Because I believe that when someone is using an IDE (or just looks
something up in the source code themselves), and is either writing or
debugging a `grok.View` that is not behaving as they expect, their
natural inclination is to hit the "What is this?" button and read the
`grok.View` docstring.  This leads me to formulate some "Dogmas of Grok
Docstrings" that I wanted to ask the mailing list about before
continuing my work:

 1. Class docstrings have different audiences, depending on the class.
    A class "internal" to Grok, that users do not subclass from or use
    directly, has the DEVELOPER as its audience.  A class "advertised"
    by Grok (or a Grok directive), that users will be calling or
    subclassing from or instantiating, has Grok USERS as its audience.
    (Yes, Grok "users" are also "developers" of their own Grok-based
    application, but I have to use a different word for them!)

 2. When a docstring has the DEVELOPER as its audience, it can be brief,
    saying a few words about why a class is present, and maybe a brief
    note about how it relates to other classes or interfaces or the
    Component Architecture.  Developers are expected to hunt around and
    see how things connect, so they mostly need a docstring to explain
    what a class is for.

 3. When a docstring has the USER as its audience, however, it should be
    exhaustive.  The user looking at the `grok.View` docstring should
    receive complete, but of course very terse, instructions about every
    Grok directive that can be used with the class, and what default
    Grok will use if the directive is absent.  This makes the docstring
    a truly useful reference to appear when the developer is using a
    `grok.View`, is confused by its behavior, and either looks up the
    class in the source code or asks for the docstring in his IDE.

 4. The first consequence of Dogma #3 is that docstrings on Grok base
    classes and on Grok directives will, together, form a fairly
    complete Grok reference.  In fact, I think that these docstrings
    should be automatically collected together to form the Grok
    Reference, and that we should not keep separate copies of these
    descriptions; the docstrings should form the "online version" of the
    Grok reference.  When writing these docstrings, I should start with
    a cut-and-paste of the material already in the existing Reference
    (well, for the classes that already documented there).

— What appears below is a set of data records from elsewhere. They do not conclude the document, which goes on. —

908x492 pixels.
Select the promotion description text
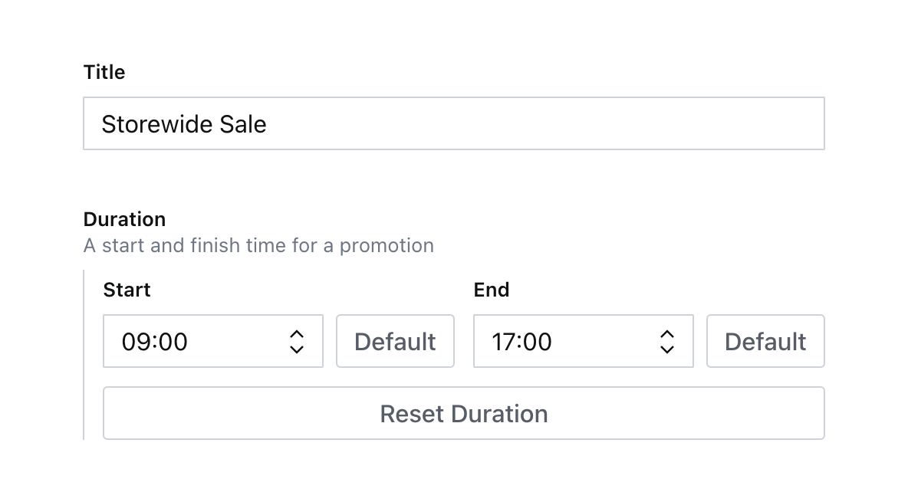(258, 245)
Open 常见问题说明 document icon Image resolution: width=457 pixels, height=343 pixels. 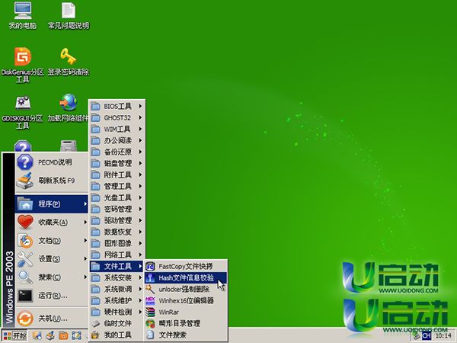(69, 11)
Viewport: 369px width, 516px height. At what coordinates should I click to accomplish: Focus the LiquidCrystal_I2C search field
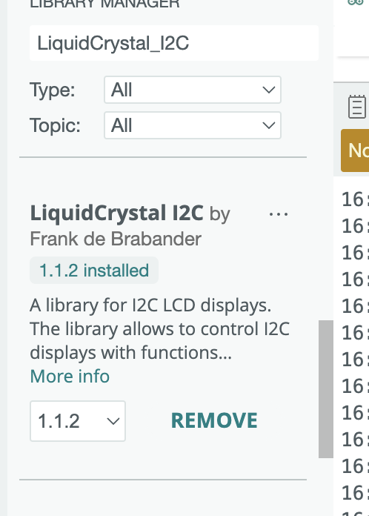[x=174, y=43]
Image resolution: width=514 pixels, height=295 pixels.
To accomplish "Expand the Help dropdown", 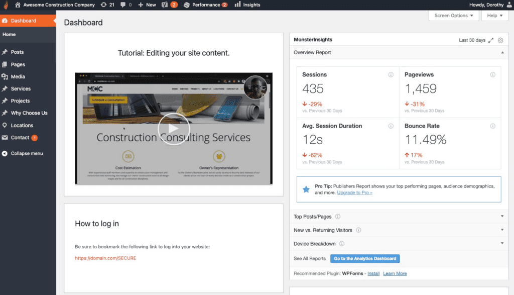I will (x=494, y=16).
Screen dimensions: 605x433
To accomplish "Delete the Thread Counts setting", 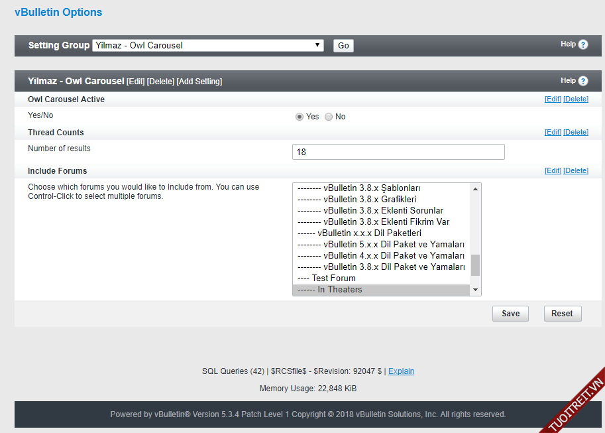I will pyautogui.click(x=576, y=133).
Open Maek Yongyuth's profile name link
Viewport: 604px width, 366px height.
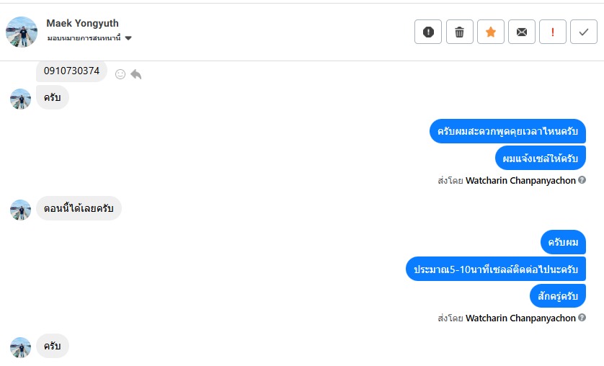coord(82,24)
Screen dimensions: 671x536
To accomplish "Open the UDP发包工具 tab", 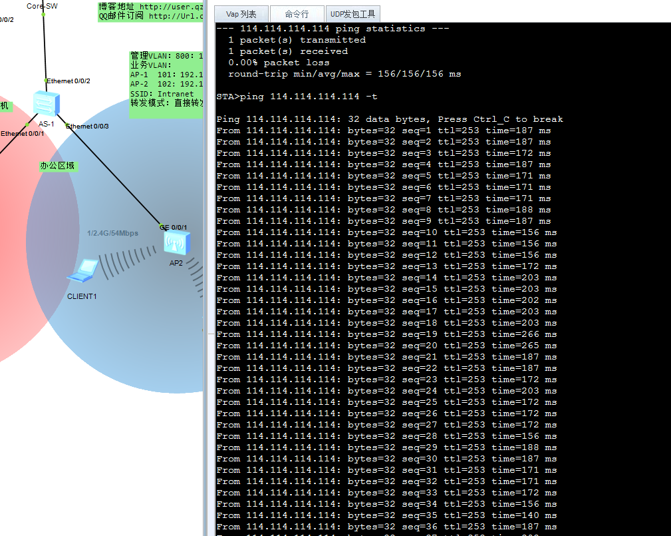I will point(352,14).
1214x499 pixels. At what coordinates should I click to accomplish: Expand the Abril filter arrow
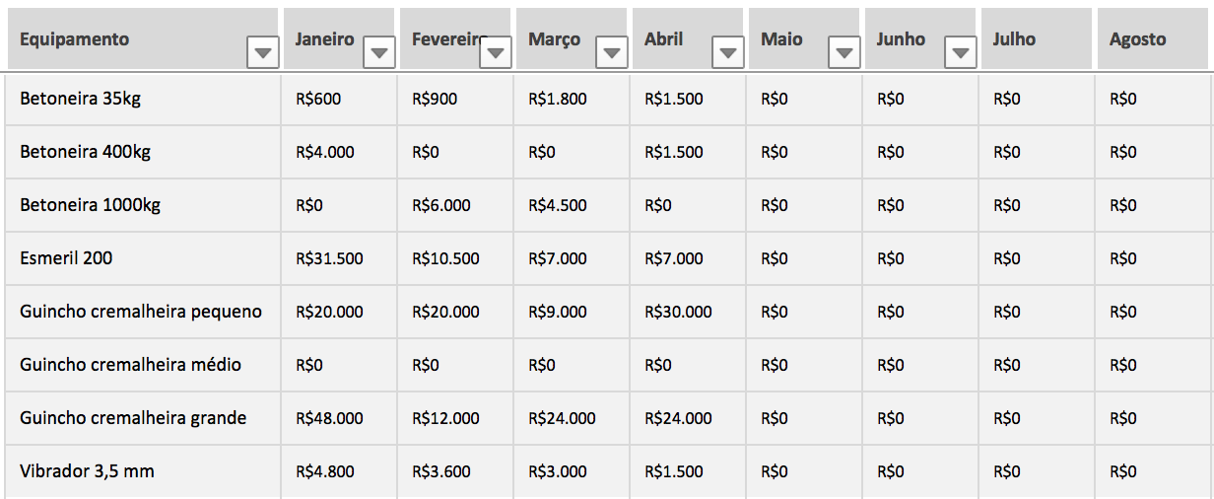(728, 53)
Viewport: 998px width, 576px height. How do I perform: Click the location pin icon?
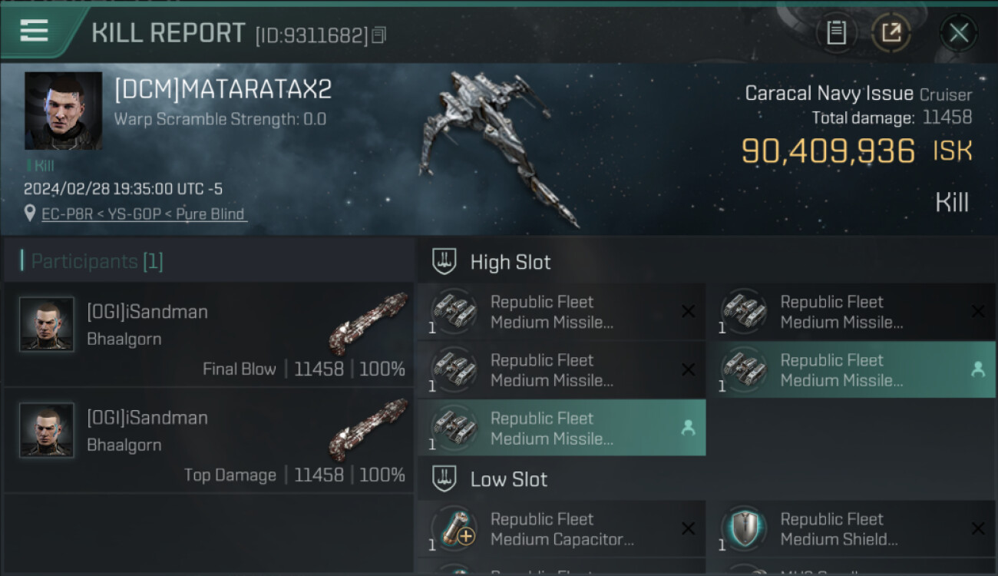[x=30, y=214]
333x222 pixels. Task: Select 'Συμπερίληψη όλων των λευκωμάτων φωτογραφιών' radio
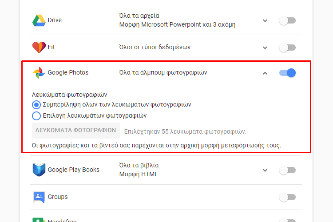[x=36, y=105]
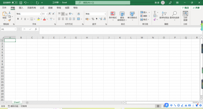Image resolution: width=203 pixels, height=109 pixels.
Task: Click the font color red A swatch
Action: coord(44,19)
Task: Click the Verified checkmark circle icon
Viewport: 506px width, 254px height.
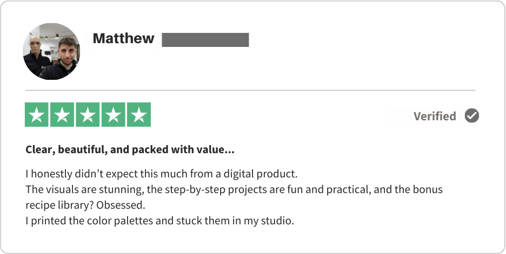Action: (472, 116)
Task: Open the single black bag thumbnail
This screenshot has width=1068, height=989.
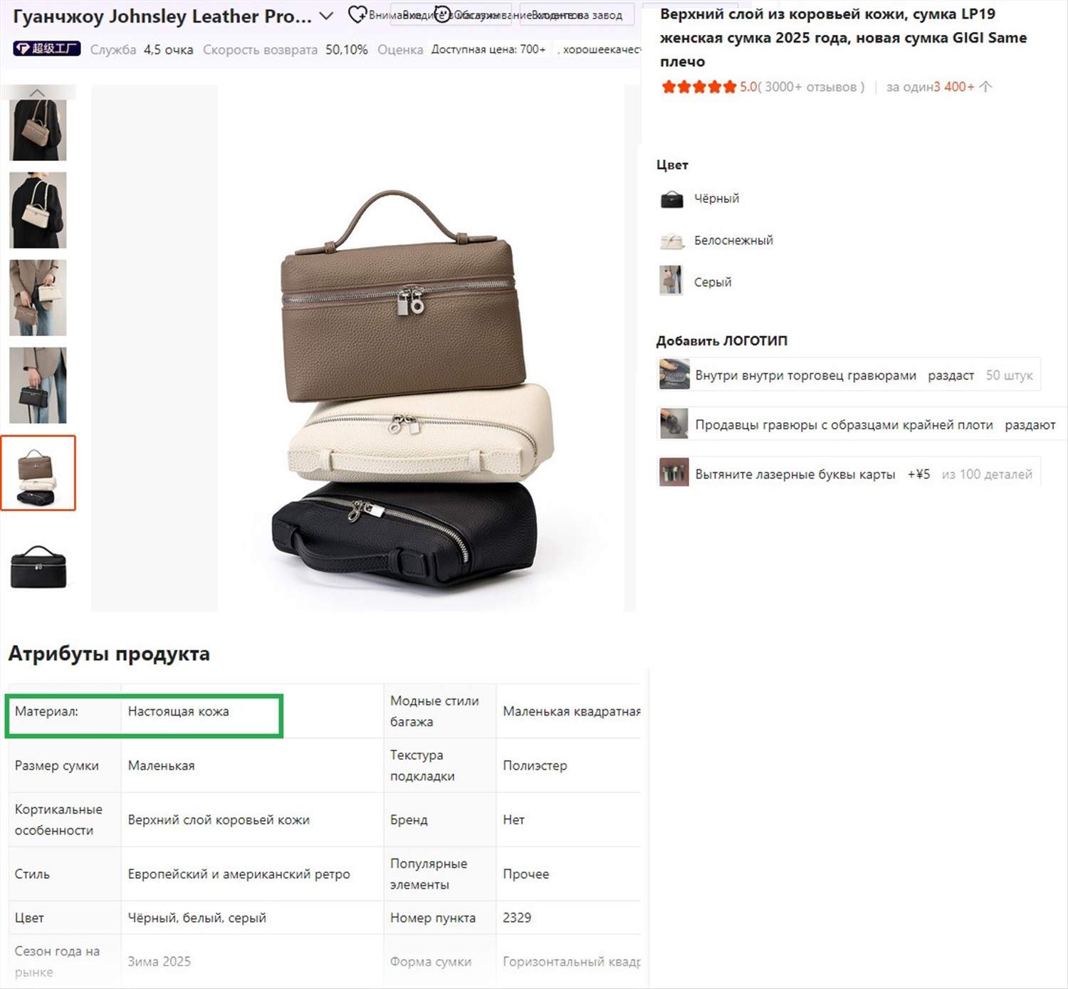Action: [x=38, y=567]
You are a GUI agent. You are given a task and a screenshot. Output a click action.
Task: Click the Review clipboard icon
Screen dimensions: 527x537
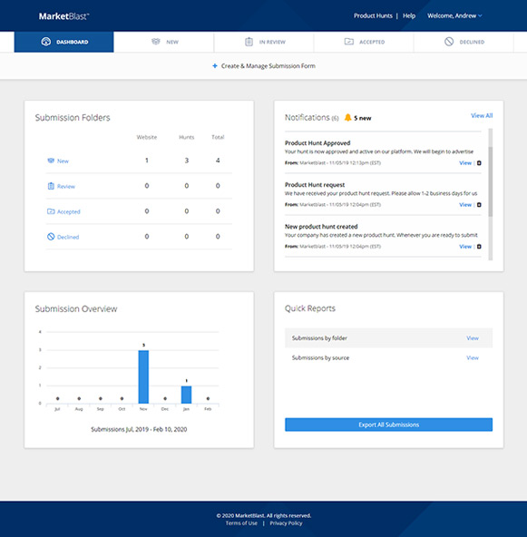[x=51, y=186]
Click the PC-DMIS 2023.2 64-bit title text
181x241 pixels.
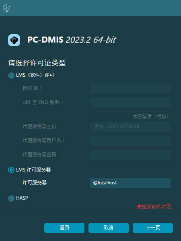(72, 40)
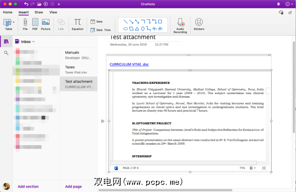The height and width of the screenshot is (192, 296).
Task: Switch to the Draw tab
Action: click(39, 12)
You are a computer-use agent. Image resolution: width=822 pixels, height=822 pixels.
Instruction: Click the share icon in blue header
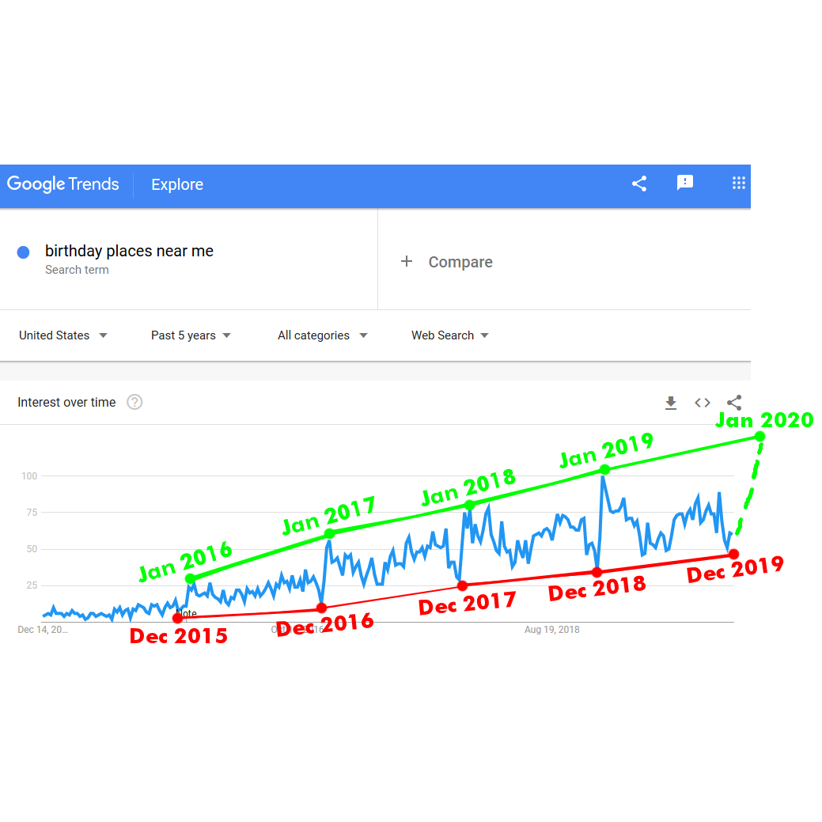coord(638,184)
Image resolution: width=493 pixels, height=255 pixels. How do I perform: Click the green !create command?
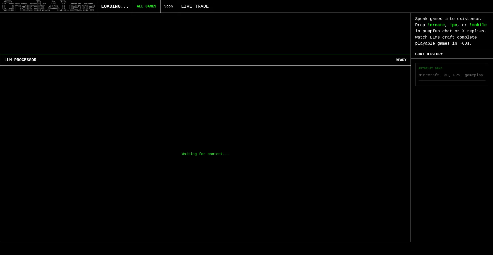click(436, 25)
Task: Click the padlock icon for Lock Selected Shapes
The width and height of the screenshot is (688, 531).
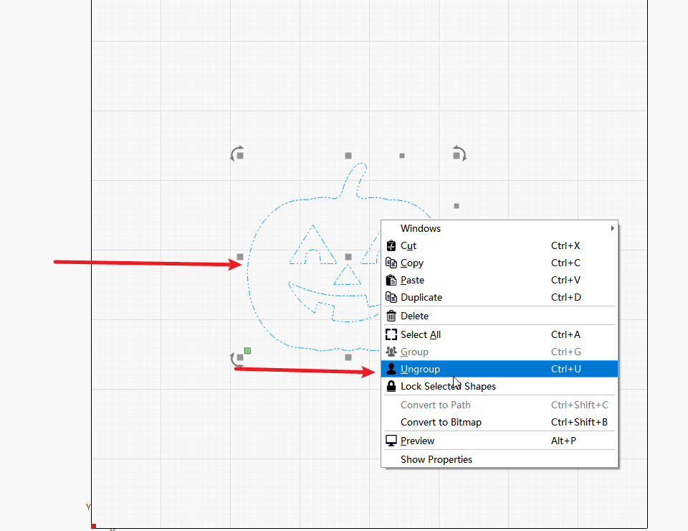Action: point(391,386)
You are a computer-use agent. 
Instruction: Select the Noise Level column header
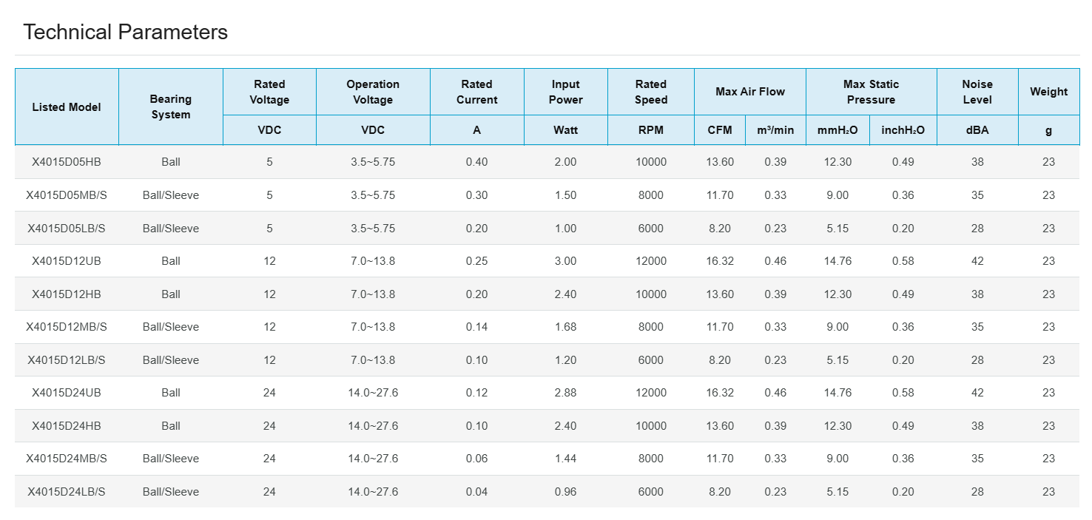[977, 92]
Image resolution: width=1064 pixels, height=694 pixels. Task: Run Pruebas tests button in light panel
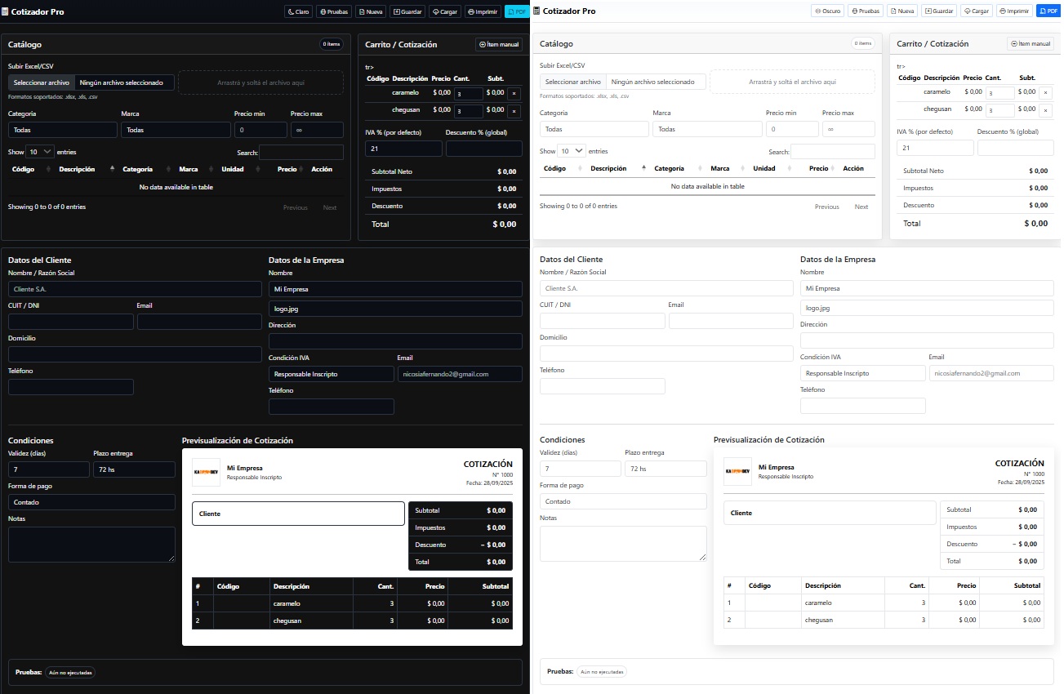tap(865, 11)
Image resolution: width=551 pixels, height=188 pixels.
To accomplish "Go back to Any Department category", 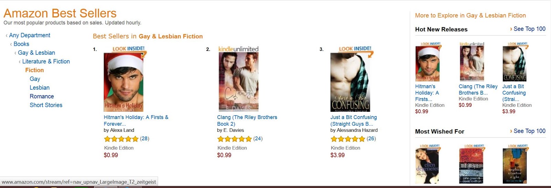I will click(30, 35).
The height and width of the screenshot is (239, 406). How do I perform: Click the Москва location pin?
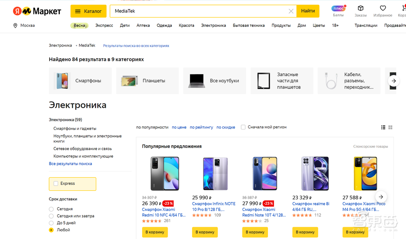coord(15,26)
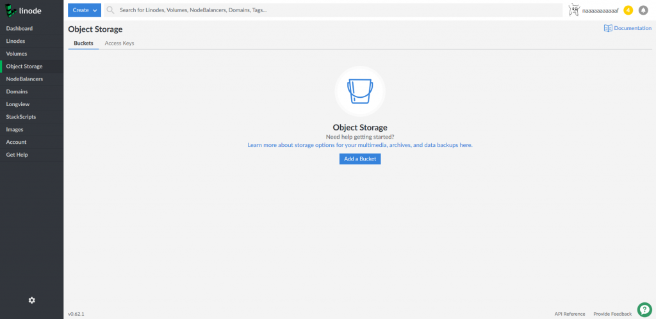Open the API Reference footer link
This screenshot has height=319, width=656.
pos(570,314)
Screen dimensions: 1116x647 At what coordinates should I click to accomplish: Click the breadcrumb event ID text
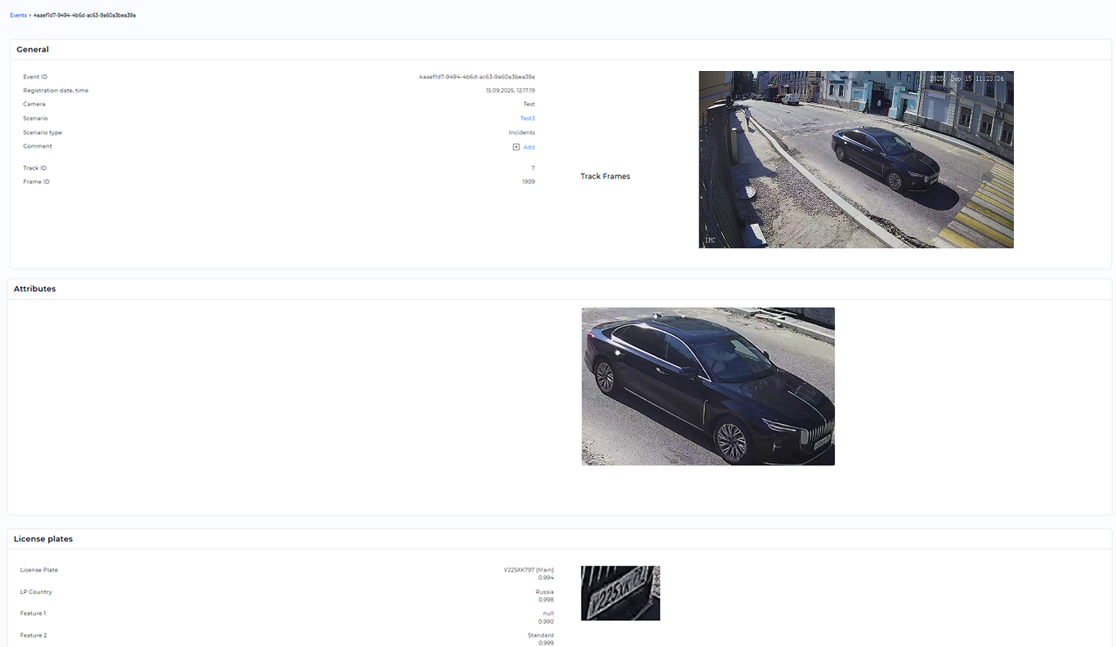[x=84, y=16]
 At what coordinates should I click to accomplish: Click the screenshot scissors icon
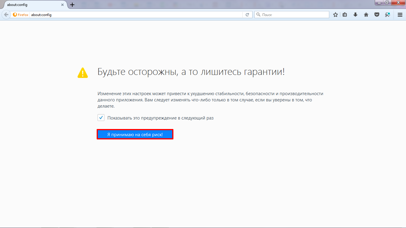point(387,15)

 5. The second consequence of Dogma #3 is that we will have repetition
    between docstrings.  For example, the information that the directive
    `grok.name()` is used to name a `grok.View`, and that the default
    value is derived from the class name, would appear *both* in the
    docstring of `grok.name()` *and* in the docstring of `grok.View`.

 6. Finally, I believe that current IDEs (and other code-browsing
    software) are not good at cross-referencing things mentioned in
    docstrings.  If things were different, we might be tempted to cut
    down on the repetition asserted by Dogma #5: instead of saying some
    of the same things in `grok.name()` as we say in `grok.View()`, we
    might just mention in the `grok.name()` docstring that "this
    directive can be used with the following classes: `grok.View`", and
    then let the user jump over to each of the listed classes to find
    out how `grok.name()` works in each of them.  My suspicion is that
    this is not yet a single-click operation with current technology,
    and that we will save people time by repeating ourselves.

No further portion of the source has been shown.